The videos are all posted on my youtube channel, along with various playlists. It would help me out, theoretically, if you go over there and subscribe, and like everything. You’ll notice, perhaps, the odd reference to Odin/Woden/Wotan. This is because I do these posts on Wednesday and praising Woden is part of The Weekly Shtick. Like so many things, it’s a cute (ish) gimmick that may well have overstayed its welcome by now, but when I think of something stupid enough I usually stick with it to the bitter end. Praise Odin!

1 “Cingular Wireless (Worse than Hitler)”

Technically, I suppose, you’d call this a Dr Frank song rather than an MTX song, but they all start out that way. This is just one of those that stayed so. The lines are blurred between the “artists” where the songs are concerned, is what I’m saying. The occasion for posting it was the Sounds Radical cassette release of The Way It Sounds Like (RAD-007–3), a ragtag compilation of live solo songs I originally did as a CDR for a European tour. It’s the only thing that this quite weirdly popular song was ever “released” on. (You can read more about it here; and you can order it here, if you like.)

So, “Cingular Wireless (Worse than Hitler)” — what a song. It was never officially recorded or released, but it proved weirdly popular when I played it solo and remains one of the most requested songs. The live version included on The Way It Sounds Like was recorded during an author appearance at Moe’s Books in Berkeley. (This video, taken by Marisa, is of a different Moe’s “show” I believe — there is video of the Moe’s show that is on the tape, but this song seems to have been cut off. Thank God for Marisa anyhow.)
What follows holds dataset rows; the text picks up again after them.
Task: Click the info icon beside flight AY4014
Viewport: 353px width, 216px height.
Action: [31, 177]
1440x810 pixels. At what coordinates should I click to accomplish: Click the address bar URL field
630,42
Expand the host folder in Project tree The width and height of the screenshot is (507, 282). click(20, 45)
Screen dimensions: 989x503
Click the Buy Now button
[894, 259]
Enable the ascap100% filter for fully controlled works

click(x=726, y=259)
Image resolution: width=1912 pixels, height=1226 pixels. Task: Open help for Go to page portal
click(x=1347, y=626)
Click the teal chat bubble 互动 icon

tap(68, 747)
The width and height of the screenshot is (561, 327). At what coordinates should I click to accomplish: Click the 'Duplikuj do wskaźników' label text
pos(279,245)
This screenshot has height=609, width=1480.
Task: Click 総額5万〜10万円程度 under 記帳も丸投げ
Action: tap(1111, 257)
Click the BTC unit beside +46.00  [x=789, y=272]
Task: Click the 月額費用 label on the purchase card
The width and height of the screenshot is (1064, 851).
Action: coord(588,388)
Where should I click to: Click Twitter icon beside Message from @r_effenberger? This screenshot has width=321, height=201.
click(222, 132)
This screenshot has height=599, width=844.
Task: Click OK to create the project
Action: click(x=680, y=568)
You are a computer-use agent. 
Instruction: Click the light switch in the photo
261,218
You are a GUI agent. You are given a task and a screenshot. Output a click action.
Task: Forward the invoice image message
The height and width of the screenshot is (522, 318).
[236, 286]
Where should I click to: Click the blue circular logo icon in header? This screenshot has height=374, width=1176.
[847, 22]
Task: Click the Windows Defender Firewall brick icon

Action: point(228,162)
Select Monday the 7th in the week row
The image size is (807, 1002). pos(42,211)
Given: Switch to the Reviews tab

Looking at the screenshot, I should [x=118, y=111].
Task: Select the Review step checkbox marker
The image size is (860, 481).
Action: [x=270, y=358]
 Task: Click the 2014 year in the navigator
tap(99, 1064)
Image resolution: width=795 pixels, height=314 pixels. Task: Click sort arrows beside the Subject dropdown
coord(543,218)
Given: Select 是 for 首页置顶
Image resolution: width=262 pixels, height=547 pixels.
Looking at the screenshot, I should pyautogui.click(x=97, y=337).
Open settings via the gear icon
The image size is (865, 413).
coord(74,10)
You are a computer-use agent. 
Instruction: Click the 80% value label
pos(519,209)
Cingular Wireless is a now-defunct cell phone company, and the conceit of the song is more or less what really happened: I had a lengthy dispute with them over a mysterious charge that appeared on my bill and I felt they were being unreasonable. The dispute stretched over several calls and many weeks, and in the midst of it, I informed the customer service rep that I was in fact an internationally famous singer-songwriter, that I was writing a song about this experience, and that how that song came out was pretty much up to her. Singer-songwriter blackmail, basically, a tactic with a long history in the protest-song tradition.

She chose the way of pain, the song “Cingular Wireless (Worse than Hitler)” emerged, and the company went out of business, in that order. (Actually it got absorbed by AT&T and the charge disappeared just as mysteriously as it had appeared. There are no coincidences.)

And yes, I actually did sing it to her over the phone: she hung up during the bridge.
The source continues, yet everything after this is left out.